- _Data_:

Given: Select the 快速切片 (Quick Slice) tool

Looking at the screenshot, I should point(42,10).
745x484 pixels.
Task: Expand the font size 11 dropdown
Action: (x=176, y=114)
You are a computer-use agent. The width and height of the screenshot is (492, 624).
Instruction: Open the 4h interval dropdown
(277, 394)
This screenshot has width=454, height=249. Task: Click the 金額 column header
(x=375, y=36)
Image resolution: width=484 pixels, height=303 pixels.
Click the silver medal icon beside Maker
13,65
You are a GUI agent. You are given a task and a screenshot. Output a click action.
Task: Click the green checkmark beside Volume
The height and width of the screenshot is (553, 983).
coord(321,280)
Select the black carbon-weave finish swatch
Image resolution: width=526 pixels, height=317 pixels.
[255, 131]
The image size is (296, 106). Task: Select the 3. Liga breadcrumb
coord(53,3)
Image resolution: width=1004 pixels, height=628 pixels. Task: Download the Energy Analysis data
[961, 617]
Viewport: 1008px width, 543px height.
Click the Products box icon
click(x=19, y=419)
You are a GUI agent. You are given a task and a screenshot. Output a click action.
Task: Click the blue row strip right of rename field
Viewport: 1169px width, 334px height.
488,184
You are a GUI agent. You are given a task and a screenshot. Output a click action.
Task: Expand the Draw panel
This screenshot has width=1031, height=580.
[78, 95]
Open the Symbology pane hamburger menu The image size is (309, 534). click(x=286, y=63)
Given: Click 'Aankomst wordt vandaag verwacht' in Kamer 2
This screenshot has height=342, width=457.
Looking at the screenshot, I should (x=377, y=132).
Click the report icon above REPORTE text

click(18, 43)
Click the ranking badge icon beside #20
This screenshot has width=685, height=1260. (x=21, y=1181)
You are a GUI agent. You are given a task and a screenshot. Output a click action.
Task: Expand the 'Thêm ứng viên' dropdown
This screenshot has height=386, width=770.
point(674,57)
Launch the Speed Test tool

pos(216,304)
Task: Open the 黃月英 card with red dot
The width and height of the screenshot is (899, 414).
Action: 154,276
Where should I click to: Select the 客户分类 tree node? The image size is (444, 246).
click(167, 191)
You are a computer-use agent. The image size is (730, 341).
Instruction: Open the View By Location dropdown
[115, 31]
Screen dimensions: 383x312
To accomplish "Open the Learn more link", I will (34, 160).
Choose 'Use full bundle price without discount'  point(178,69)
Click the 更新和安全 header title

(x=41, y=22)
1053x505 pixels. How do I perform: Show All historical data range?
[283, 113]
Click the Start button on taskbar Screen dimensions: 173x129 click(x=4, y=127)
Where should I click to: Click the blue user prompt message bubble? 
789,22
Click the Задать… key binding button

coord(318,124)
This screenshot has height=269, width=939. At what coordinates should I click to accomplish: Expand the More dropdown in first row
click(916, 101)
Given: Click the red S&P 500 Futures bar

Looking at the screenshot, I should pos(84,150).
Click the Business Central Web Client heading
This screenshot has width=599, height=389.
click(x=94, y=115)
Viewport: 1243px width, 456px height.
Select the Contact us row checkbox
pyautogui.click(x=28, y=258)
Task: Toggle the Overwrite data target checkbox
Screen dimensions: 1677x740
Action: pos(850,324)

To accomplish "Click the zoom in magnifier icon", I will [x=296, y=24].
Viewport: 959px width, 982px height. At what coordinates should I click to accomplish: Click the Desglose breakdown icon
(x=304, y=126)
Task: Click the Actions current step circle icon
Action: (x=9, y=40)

- _Task prompt_: Give back the listing exactly.

- _Answer to this task_:
Given: Select the 快速切片 (Quick Slice) tool

Looking at the screenshot, I should point(42,10).
745x484 pixels.
Task: Expand the font size 11 dropdown
Action: (x=176, y=114)
You are a computer-use agent. The width and height of the screenshot is (492, 624).
Instruction: Open the 4h interval dropdown
(277, 394)
This screenshot has width=454, height=249. Task: Click the 金額 column header
(x=375, y=36)
Image resolution: width=484 pixels, height=303 pixels.
Click the silver medal icon beside Maker
13,65
You are a GUI agent. You are given a task and a screenshot. Output a click action.
Task: Click the green checkmark beside Volume
The height and width of the screenshot is (553, 983).
coord(321,280)
Select the black carbon-weave finish swatch
Image resolution: width=526 pixels, height=317 pixels.
[255, 131]
The image size is (296, 106). Task: Select the 3. Liga breadcrumb
coord(53,3)
Image resolution: width=1004 pixels, height=628 pixels. Task: Download the Energy Analysis data
[961, 617]
Viewport: 1008px width, 543px height.
Click the Products box icon
click(x=19, y=419)
You are a GUI agent. You are given a task and a screenshot. Output a click action.
Task: Click the blue row strip right of rename field
Viewport: 1169px width, 334px height.
488,184
You are a GUI agent. You are given a task and a screenshot. Output a click action.
Task: Expand the Draw panel
This screenshot has width=1031, height=580.
[78, 95]
Open the Symbology pane hamburger menu The image size is (309, 534). click(x=286, y=63)
Given: Click 'Aankomst wordt vandaag verwacht' in Kamer 2
This screenshot has height=342, width=457.
Looking at the screenshot, I should (x=377, y=132).
Click the report icon above REPORTE text

click(18, 43)
Click the ranking badge icon beside #20
This screenshot has width=685, height=1260. (x=21, y=1181)
You are a GUI agent. You are given a task and a screenshot. Output a click action.
Task: Expand the 'Thêm ứng viên' dropdown
This screenshot has height=386, width=770.
point(674,57)
Launch the Speed Test tool

pos(216,304)
Task: Open the 黃月英 card with red dot
The width and height of the screenshot is (899, 414).
Action: 154,276
Where should I click to: Select the 客户分类 tree node? The image size is (444, 246).
click(167, 191)
You are a computer-use agent. The image size is (730, 341).
Instruction: Open the View By Location dropdown
[115, 31]
Screen dimensions: 383x312
To accomplish "Open the Learn more link", I will (34, 160).
Choose 'Use full bundle price without discount'  point(178,69)
Click the 更新和安全 header title

(x=41, y=22)
1053x505 pixels. How do I perform: Show All historical data range?
[283, 113]
Click the Start button on taskbar Screen dimensions: 173x129 click(x=4, y=127)
Where should I click to: Click the blue user prompt message bubble? 
789,22
Click the Задать… key binding button

coord(318,124)
This screenshot has height=269, width=939. At what coordinates should I click to accomplish: Expand the More dropdown in first row
click(916, 101)
Given: Click the red S&P 500 Futures bar

Looking at the screenshot, I should pos(84,150).
Click the Business Central Web Client heading
This screenshot has width=599, height=389.
click(x=94, y=115)
Viewport: 1243px width, 456px height.
Select the Contact us row checkbox
pyautogui.click(x=28, y=258)
Task: Toggle the Overwrite data target checkbox
Screen dimensions: 1677x740
Action: pos(850,324)

To accomplish "Click the zoom in magnifier icon", I will [x=296, y=24].
Viewport: 959px width, 982px height. At what coordinates should I click to accomplish: Click the Desglose breakdown icon
(x=304, y=126)
Task: Click the Actions current step circle icon
Action: (x=9, y=40)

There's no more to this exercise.